17 dic 2011 . Actualizado a las 06:00 h.

1 Madre e hija, Áurea Expósito y Teresa Rico están en un momento dulce. Cuando se ponen a preparar postres no hay quien las pare. Ayer se presentaron al concurso navideño que cada año organiza El Corte Inglés y lograron el primer premio, dotado con 150 euros, algo que ya sucedió en la pasada edición. «Es un tocinillo de cielo con tarta de almendra pero cocinados las dos juntas. Luego lo adornamos con nata y dulce de leche», explican. Rubén Romero, de La Postrería; Iván Villamisar, de Mundo Azúcar, y Javier Mosquera, organizador de la dulce feria Expoconvento, tres de los miembros del jurado, se decantaron por esta preparación. Pablo Moreno, en representación de su hermana Esther, recogió el segundo, y Eva García el tercero. Por cierto, Eva es la madre de aquella niña que había perdido a su peluche Orejitas en la Ciudad Vieja y que logró recuperar tras aparecer en La Voz. «Está muy bien -por Orejitas-, aunque un poco sucio. Habría que meterlo en la lavadora, pero hay que quitárselo a Inés...», comenta sonriente. El año que viene crearemos un premio especial a la originalidad», comenta José Manuel Blanco, responsable de relaciones externas de El Corte Inglés, ante el gran nivel artístico de los postres.
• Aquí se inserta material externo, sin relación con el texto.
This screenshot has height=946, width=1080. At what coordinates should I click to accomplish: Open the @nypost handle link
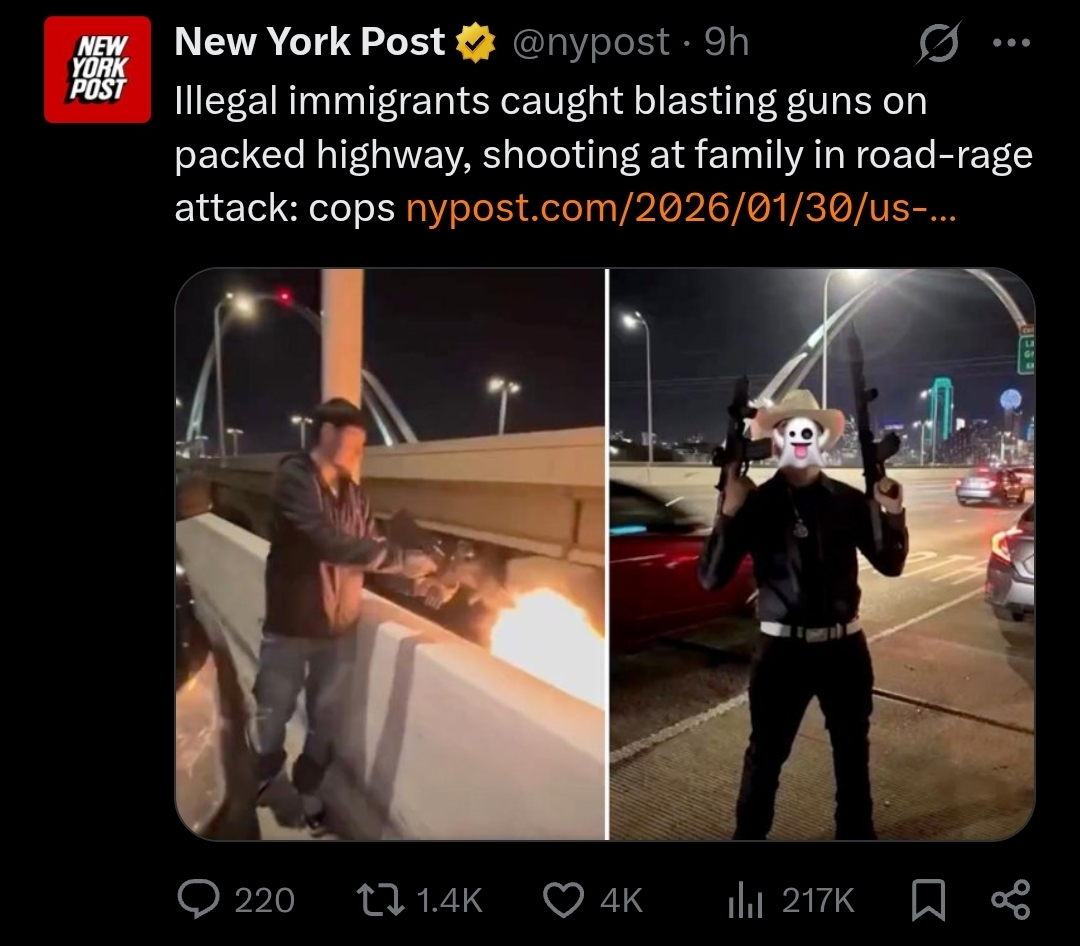coord(591,43)
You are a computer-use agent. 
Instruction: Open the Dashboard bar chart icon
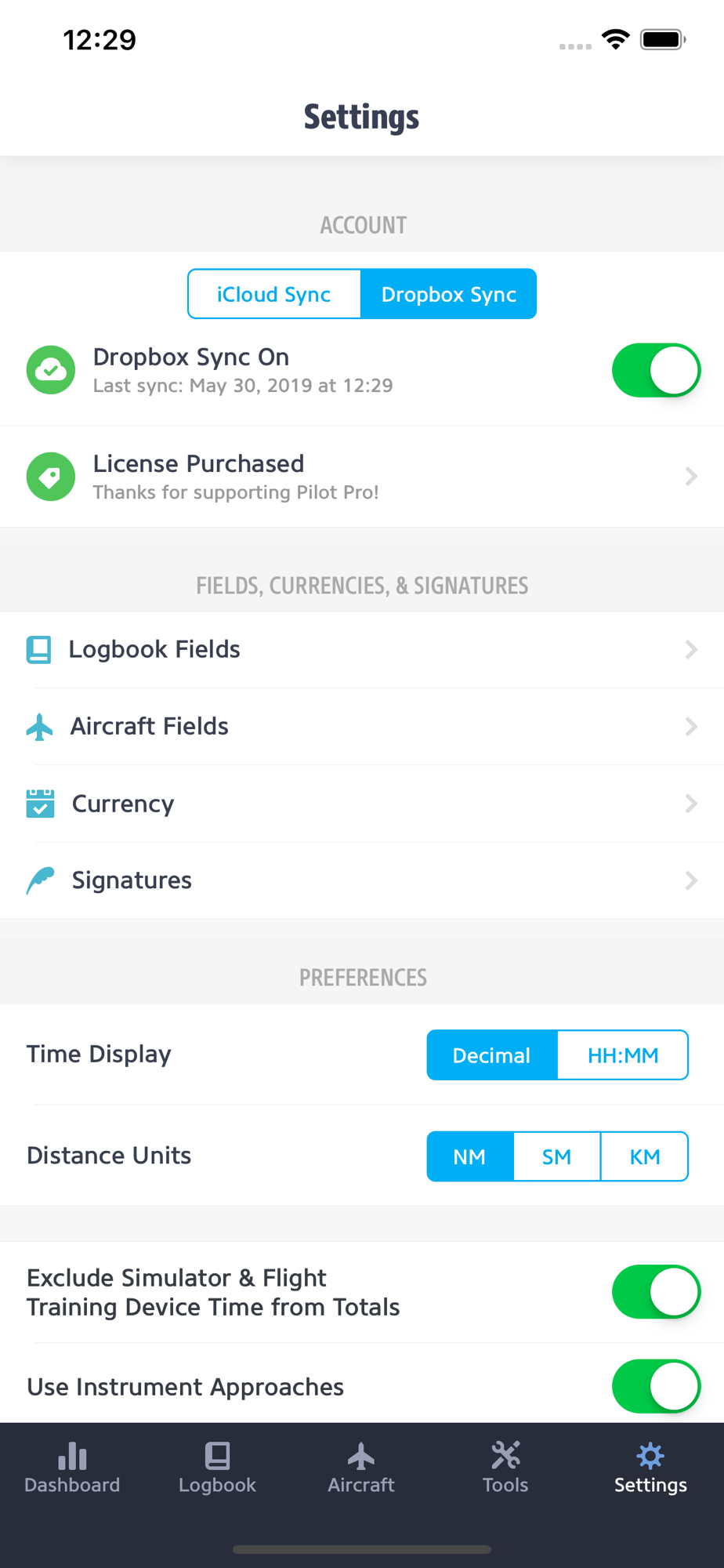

Vituco Leirachá, Mayte Fernández y Julia de Borja, por parte de Radio Voz, y un equipo de profesionales de hostelería del centro comercial, con José Manuel Arcay a la cabeza, completaron el dulce y navideño jurado.

Sastrería para perros

2 La noticia hace unos días era el inminente cierre de la Sastrería Iglesias. Hoy, la apertura de un negocio similar pero dedicado a las prendas a medida para mascotas. Lo inauguró Mónica Cubeiro en la calle Ferrol bajo el nombre de Noël et Chloé. «Así se llaman mis dos perros mayores», precisa. «Contamos con patronista y un equipo de confección. También tenemos collares de adorno, bisutería...», explica la propietaria de este pionero negocio. «En Galicia hay personas que cosen en casa, pero a nivel profesional, como nosotros, que yo sepa no hay nada similar en Galicia y me atrevería a decir que en España», comenta Mónica. «Hay que pedir cita -como en las sastrerías para humanos-, elegir los tejidos -según cuál se seleccione varía el precio-, se decide el diseño y elaboramos el patrón». «Ahora se están llevando perros a bodas y se confeccionan trajes», comenta.